EXERCICE ÉCRIT 1: D'après le texte sur l'Afrique, combien de pays concentrent plus de 80 % des richesses du continent ?
EXERCICE ÉCRIT 2: Recopiez, s'il vous plaît, tout le passage du texte sur l'Afrique, de « Dans un formidable » jusqu'à « supers-pouvoirs du continent. ».
EXERCICE ÉCRIT 3: Poursuivez le texte sur l'Afrique à partir de l'endroit où il s'arrête.

Pour faire les choses bien, prenons quelques repères...

De quoi parle t-on quand on dit “Afrique”. Faut-il le rappeler? Le continent n’est pas contrairement à la perspective courante une image fondue et lisse, mais bien une mosaïque nuancée et marquée de reliefs. Les défis, les perspectives et les enjeux du continents ne sont donc pas du tout les mêmes selon que l’on parle du Kenya, du Nigéria, ou du Mali. C’est tout de même un continent où une dizaine de pays sur les 54 présents concentrent plus de 80% des richesses. Difficile de faire plus hétérogène. Non ?

Dans un formidable rapport du cabinet McKinsey (Lions On The Move II), on peut observer une classification des pays africains en quatre groupes distincts sur la base de deux critères absolument essentiels. D’une part la performance via la croissance du PIB, et de l’autre la durabilité de cette croissance à l’aide d’un index du cabinet évaluant la stabilité des Etats.

Source: McKinsey — Lions On The Move II.

Une petite invitation s’impose donc à nuancer non pas notre ambition continentale, mais la manière dont elle doit se traduire en problématiques et solutions pour chaque pays.

Ensuite, révisons de quelques supers-pouvoirs du continent.

Dans nombre de cas que j’ai pu observer, l’optimisme concernant le continent se base sur 3 principaux arguments. Pour sûr ces critères sont des conditions arrangeantes et nécessaires au décollage du continent. Cependant, elles n’en demeurent pas moins insuffisantes.

A- Des ressources naturelles abondantes.

Oui, ces ressources sont des valeurs sûres, durables, et elles peuvent conférer un pouvoir compétitif certain. Cela étant dit voici pour le moment la réalité:

  • Dans nombre de pays du continent ces ressources ont coûté beaucoup plus qu’elles n’ont rapporté (conflits, rébellion, drames environnementaux…)

DOCUMENTS FOURNIS:
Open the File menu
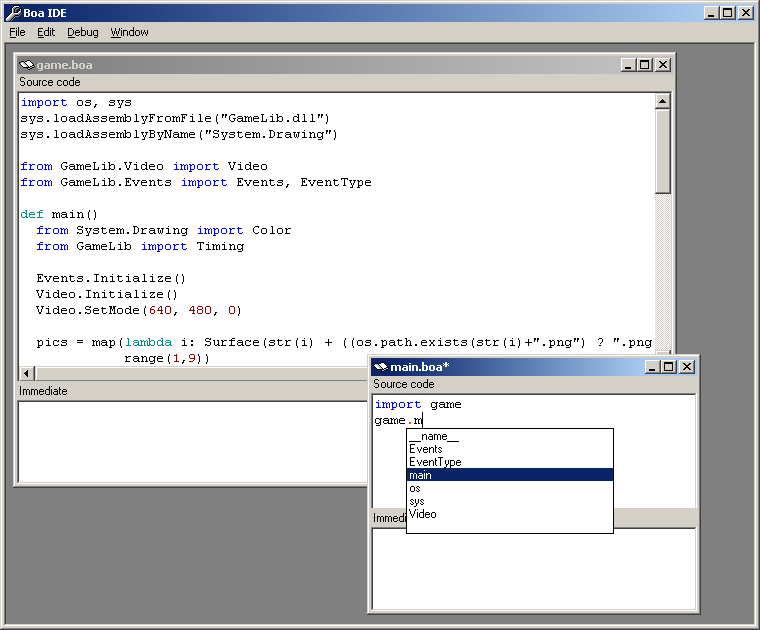Image resolution: width=760 pixels, height=630 pixels. coord(17,32)
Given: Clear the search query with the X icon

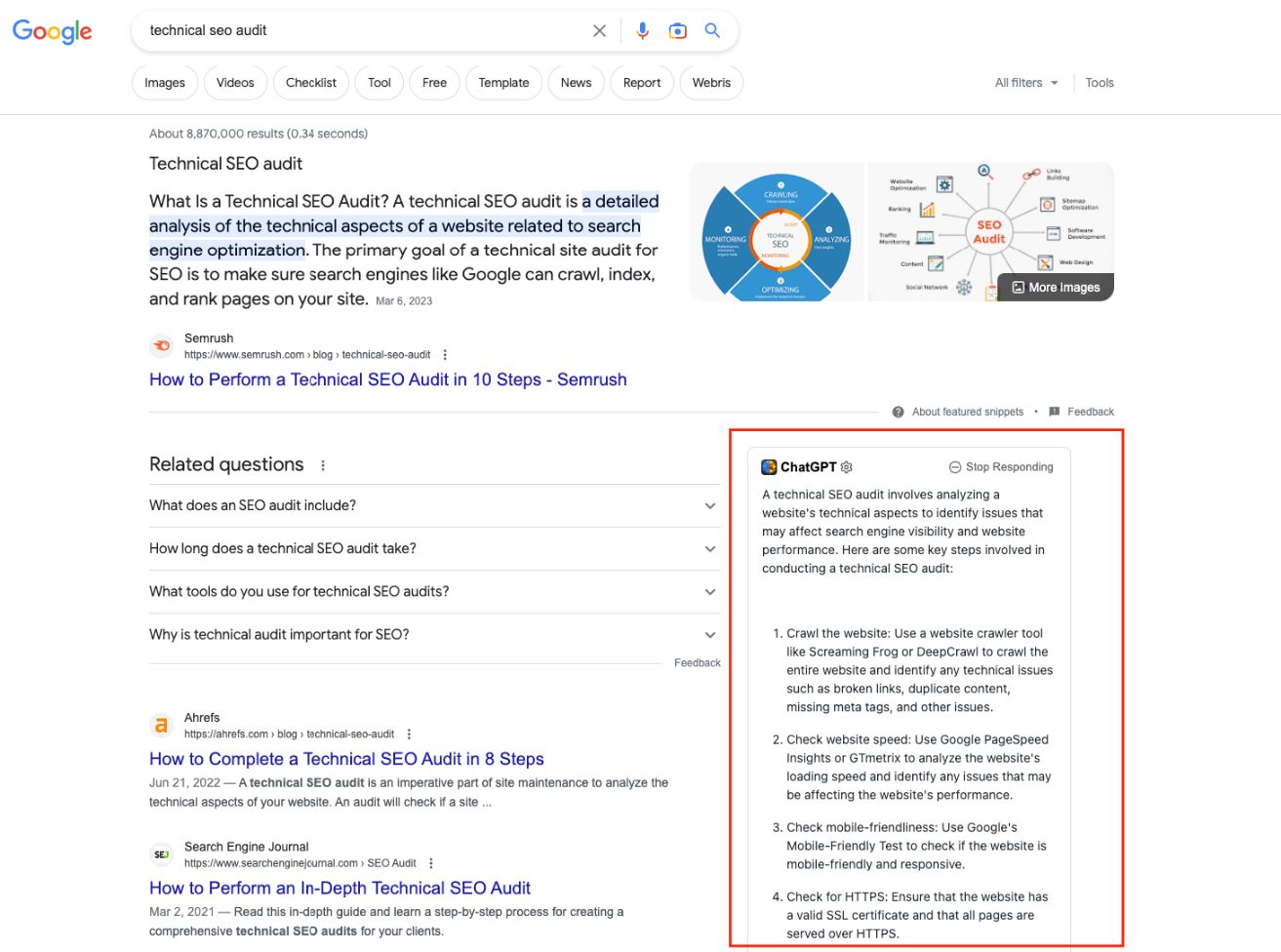Looking at the screenshot, I should coord(598,30).
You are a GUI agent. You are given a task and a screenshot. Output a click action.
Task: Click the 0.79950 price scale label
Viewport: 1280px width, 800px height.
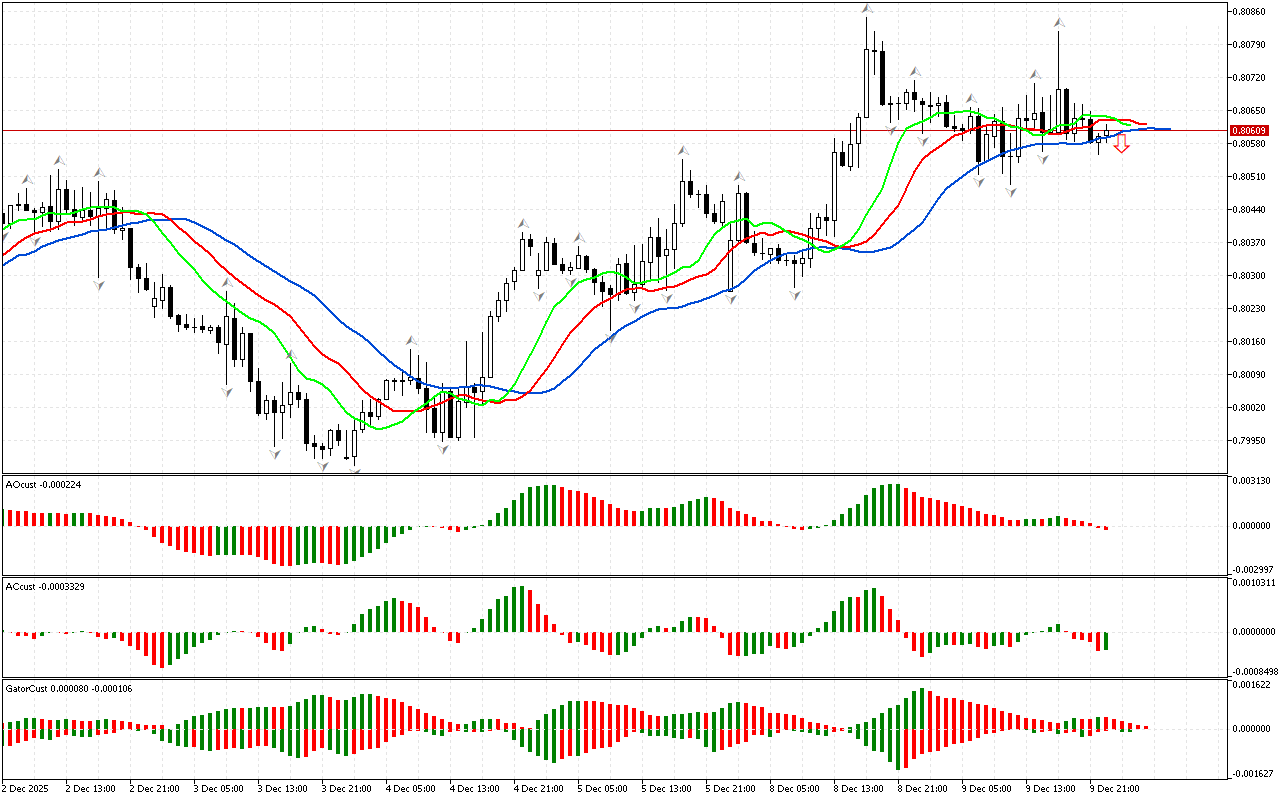point(1250,440)
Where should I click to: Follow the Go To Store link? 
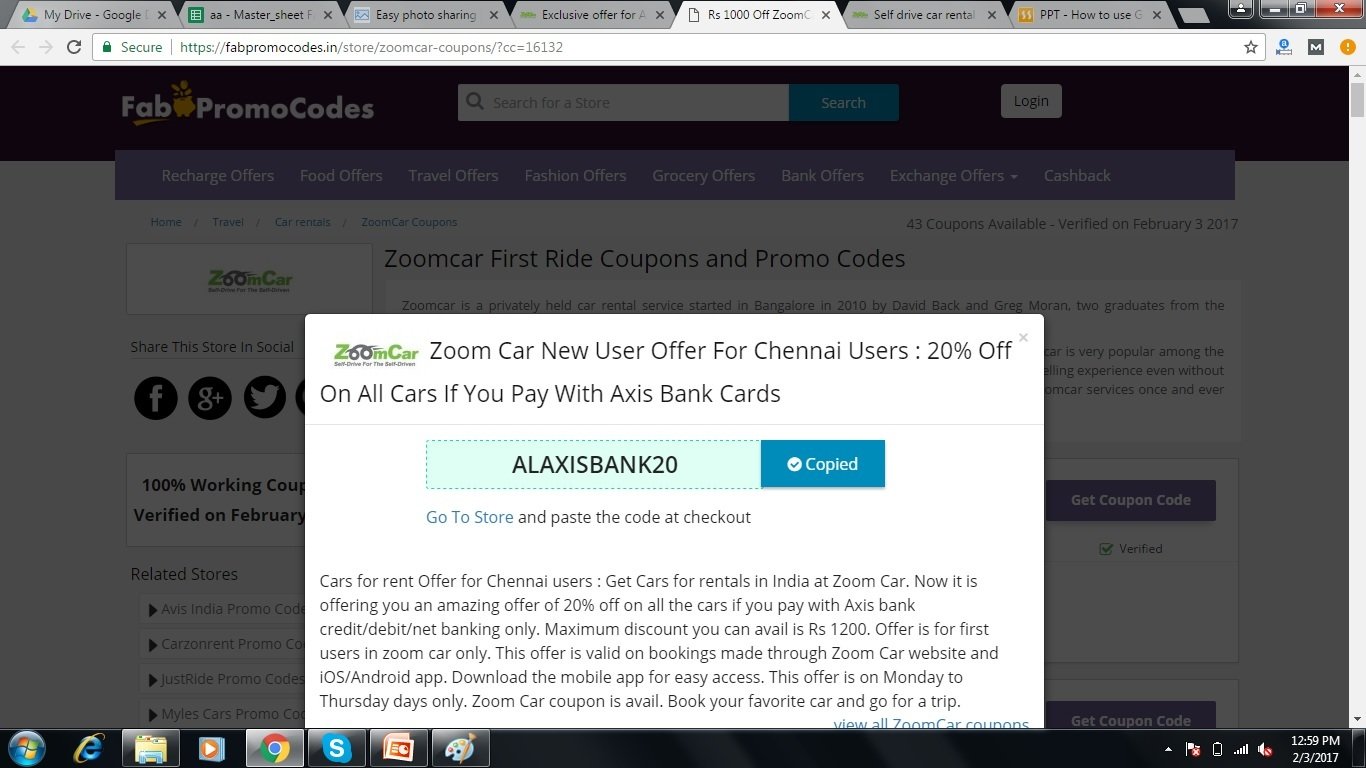coord(469,517)
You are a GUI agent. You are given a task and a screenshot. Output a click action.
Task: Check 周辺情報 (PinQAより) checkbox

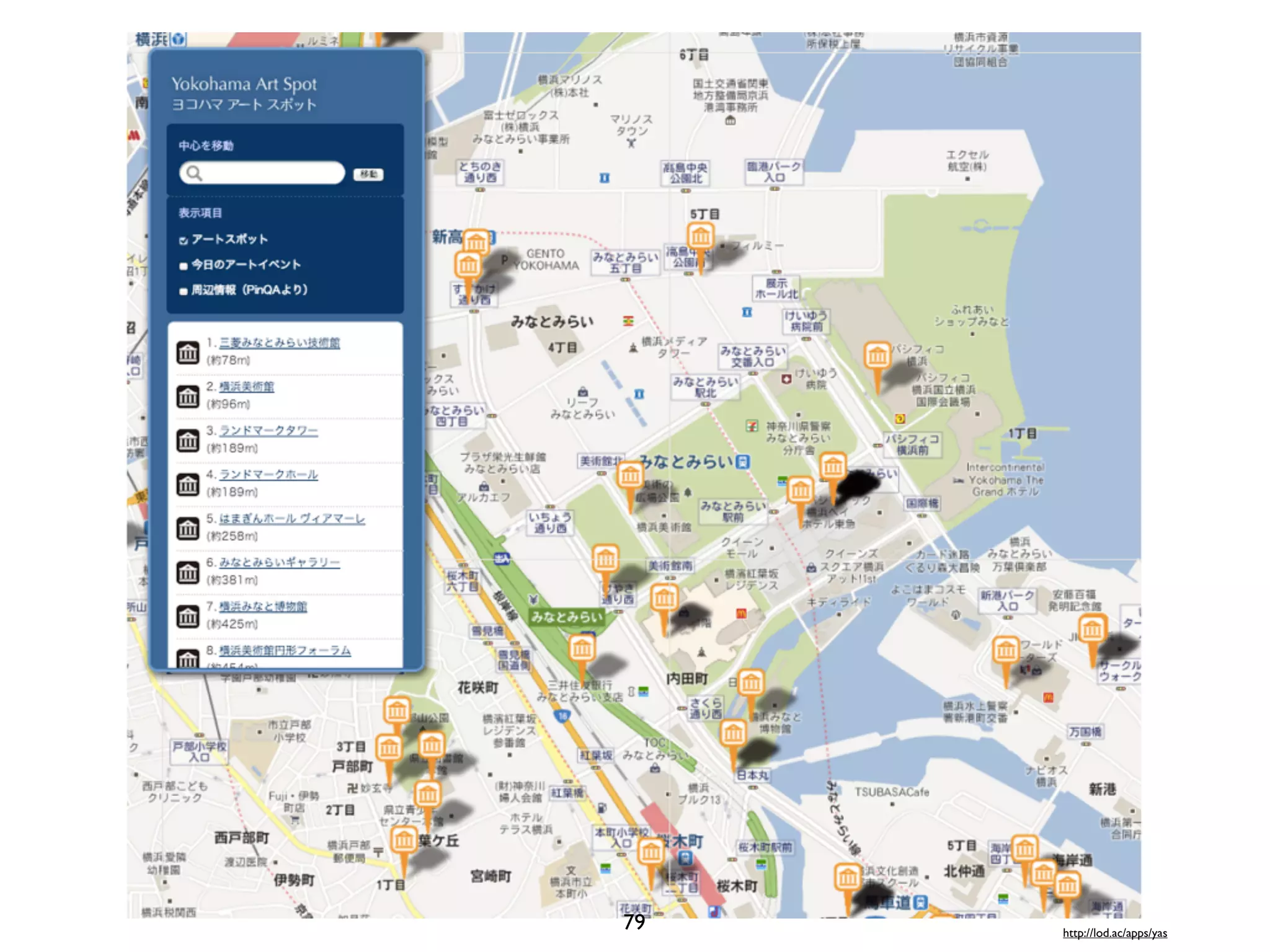point(183,291)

CORRIGÉ 1: Une dizaine de pays sur les 54.

CORRIGÉ 2:
Dans un formidable rapport du cabinet McKinsey (Lions On The Move II), on peut observer une classification des pays africains en quatre groupes distincts sur la base de deux critères absolument essentiels. D’une part la performance via la croissance du PIB, et de l’autre la durabilité de cette croissance à l’aide d’un index du cabinet évaluant la stabilité des Etats.

Source: McKinsey — Lions On The Move II.

Une petite invitation s’impose donc à nuancer non pas notre ambition continentale, mais la manière dont elle doit se traduire en problématiques et solutions pour chaque pays.

Ensuite, révisons de quelques supers-pouvoirs du continent.

CORRIGÉ 3:
  • Dans les pays où ces ressources boostent l’économie, elle ont l’effet pervers de les rendre dépendantes et donc vulnérables à la moindre conjecture défavorable sur les matières premières
  • Ces ressources ne sont pas nouvelles. Elles existaient déjà il y a un siècle, et pourtant où en est-on aujourd’hui?

B- Une croissance rapide.

Oui, c’est un fait que les économiques africaines croissent plus vite que la moyenne mondiale. Dans la première décennie des années 2000, la croissance moyenne du continent était de 5,4% contre 3% au niveau mondial. Depuis, bien des choses se sont produites rendant le tableau plus nuancé…

Entre 2010 et 2015, la croissance du continent a considérablement ralenti. Elle est passée de 5.4% entre 2000 et 2010 à 3.3% entre 2010 et 2015. L’écart avec la moyenne mondiale s’est également comblé passant de 2.4 points sur la première période à 0,4 points seulement sur la seconde.

C’est donc une photographie positive, mais qui se dégrade et de fait appelle à un sursaut.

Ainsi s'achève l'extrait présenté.